Want to visit? While there are no direct flights to Tiraspol, you can hop a cheap flight to the likes of Odessa or Chisinau (Ukraine or Moldova) and then take one of the daily buses.
Located south of Morocco and north of Mauritania, this country has a history of receiving interest from other countries, including Spain. In the 1700s, Spain had its eye on the Western Sahara to use it as a port base for the slave trade, but soon changed its focus from slave trading to commercial fishing. During the Berlin Conference in the 1800s, European powers discussed in depth their spheres of influence in Africa as it pertained to colonial control over various regions. It was at this time Spain took control of the Western Sahara and established it as a Spanish colony, with Spanish Morocco presiding over the region.
After World War II when the European influence over African began to wane, Morocco and Mauritania both expressed an interest in the Western Sahara joining its territory, resulting in somewhat of a backlash when not just Morocco and Mauritania got involved, but Algeria as well. All argued that the European colonisation of the area had resulted in parts of their countries being separated from their control. As a result, the Western Sahara fell into a bit of a limbo with regard to who actually it belonged to, with the UN attempting to gain some order in 1975 through a visiting mission, which eventually resulted in the actual invasion by Morocco into the Western Sahara in late 1975.
Getting there can take a bit of work, but isn’t impossible. Catch a flight to one of Morocco’s major cities and then usually a bus, taxi or train can be taken down south to the likes of Agadir, from which you should be able to get to the border and across to Western Sahara. Direct flights are available, but aren’t very common so be sure to look ahead of travelling there. No visa required if entering from Morocco. Borders from Mauritania and Algeria are both closed.
Republic of Artsakh
This area, internationally recognised as part of Azerbaijan, is actually home to majority ethnic Armenians.
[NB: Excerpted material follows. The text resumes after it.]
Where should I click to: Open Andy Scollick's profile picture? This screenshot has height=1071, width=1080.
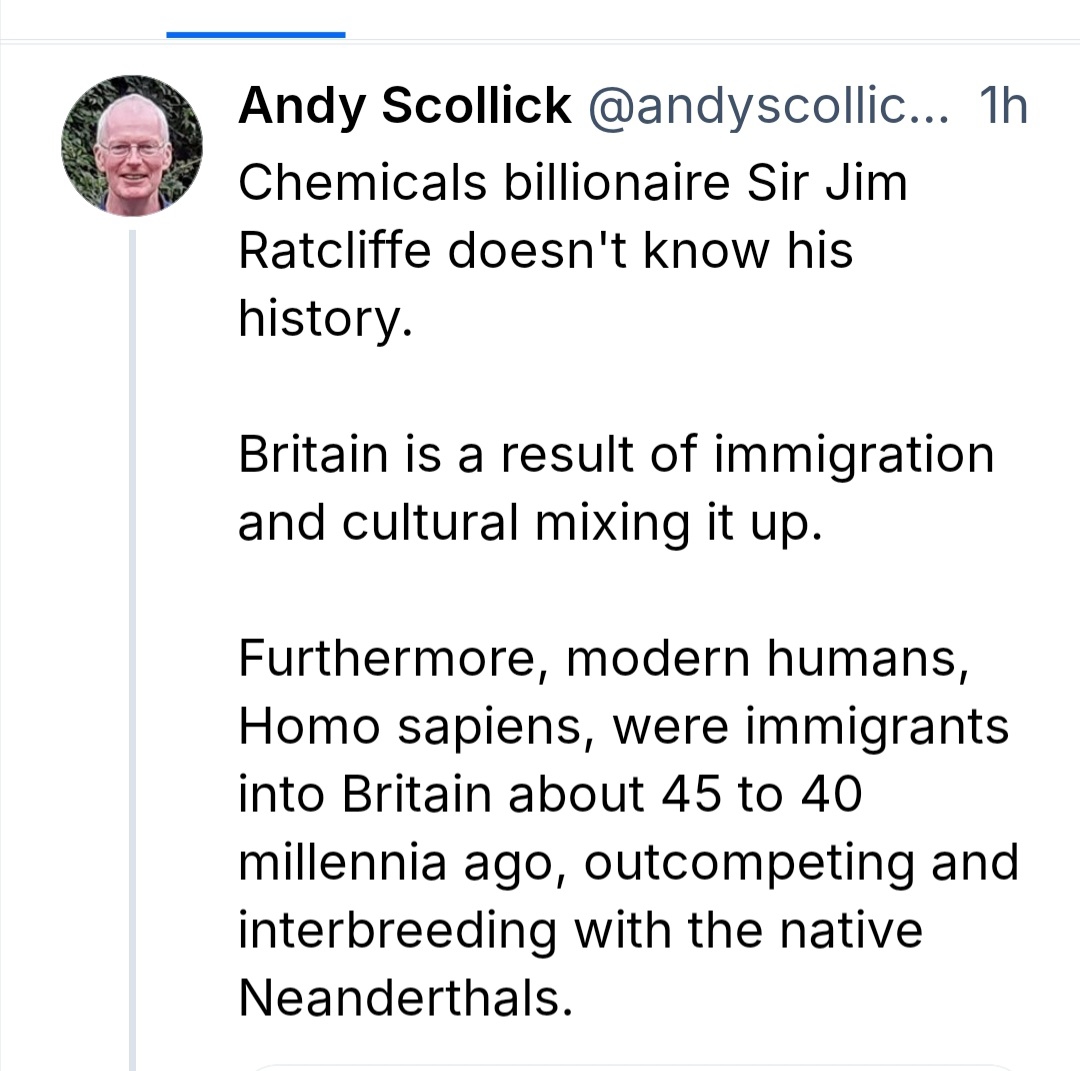(x=132, y=145)
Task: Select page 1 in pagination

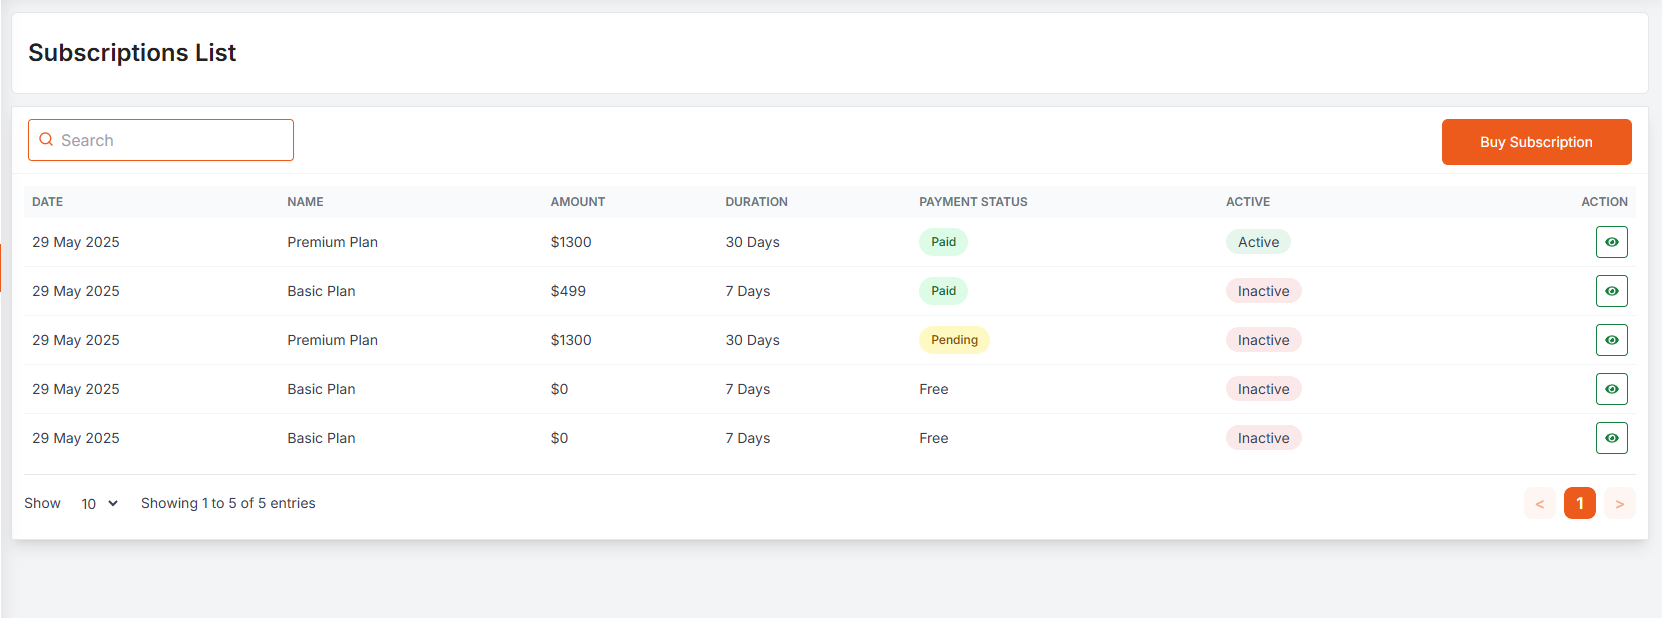Action: tap(1579, 503)
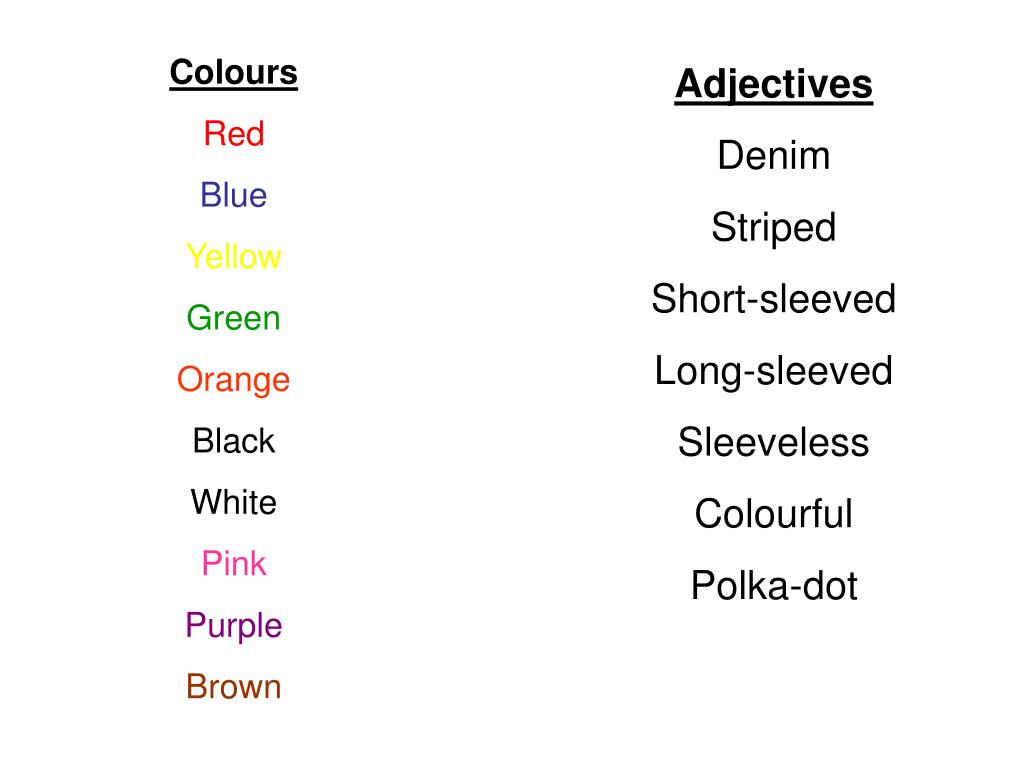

After the fall of the Russian Empire in 1918, the region became unstable and the instability resulted in a number of clashes and a brief war in 1920 which was eventually halted once the Soviet Union took control of the area. Disputes in the area remained largely quiet until 1991 and the fall of the Soviet Union when they broke out again and led to an ethnic conflict between 1991 and 1994, eventually ending in a ceasefire. Today, Artsakh is a presidential democracy and still heavily relies on Armenia, despite it keeping its unstable and unrecognised sovereignty. As a result, it’s considered a de-facto part of Armenia, but lies within the Azerbaijani border region.
If you’d like to visit Artsakh, you will need to do so via Armenia. Visas are required in advance which can be attained in Yerevan or by visiting the Ministry of Foreign Affairs in Artsakh’s capital, Stepanakert once you’ve arrived.
So if you’ve been looking for some cool places to check out to add to your growing list of weird and wonderful places, hopefully this short list of unique, unrecognised places will help you make a decision on where to visit for your next adventure. Enjoy!